"Some German cities have been transformed into theme parks," said one Quedlinburger, making an oblique reference to Rothenburg. "We never want our city to become a tourist attraction. People live and work here. We want tourism to be part of our fabric, not our reason for being."
Furthermore, he said, "Were not ashamed that so many of our buildings are run down. It allows visitors to see the impact of neglect and to watch buildings in various stages of restoration."
In the medieval Hanseatic City of Wismar, just north of Schwerin, restoration was not a priority during frugal East German times. Work has only recently begun on the 14th-century St.-Georgen-Kirche, and a 245-foot tower is all that remains of the 15th-century Marienkirche.

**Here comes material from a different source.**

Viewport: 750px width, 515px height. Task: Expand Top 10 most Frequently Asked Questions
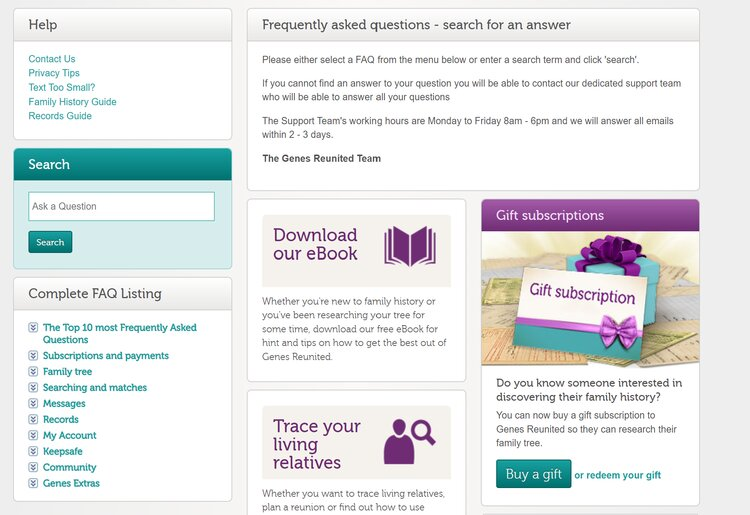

"The Russians didn't tend to make churches a big priority," sighed one local resident.
Similarly, most castle tours include only their finished, polished chambers. But guides here are just as likely to spend time showing sections under or awaiting restoration.
Many buildings lie beyond hope of repair. In Basedow, a village northwest of Berlin, massive classically-styled castle stables lie in ruins. No fences or signs block entry. Walls and ceilings have fallen away and created a maze of beams and plaster. Pigeons fly freely through gaps in the walls. The structures former glory is immediately evident in fading frescoes and intricate, yet chipped tilework. It's a frequent dilemma: too hopeless to restore, too tragic to tear down. So, in the meantime, it's a monument both to former glory and the perils of neglect. It also provides perspective; the stables are probably no worse than hundreds, if not thousands, of buildings that were rebuilt in West Germany almost immediately after the war. Tourists often take these buildings for granted. A walk through the stable brings immediate reflection on the massive efforts that brought those buildings in the West back to life.
Restoration is a slow but considered process, one often complicated by conflicting claims of ownership. During Nazi times and the subsequent Communist rule, the government seized most property. After reunification, multiple parties often clashed over ownership, and cases still linger in court. In other cases, especially with more dilapidated buildings, no one has stepped forward to assume ownership. In Quedlinburg, a once glorious home has tried to escape further neglect with a sign proclaiming: "Lady Seeks New Lover."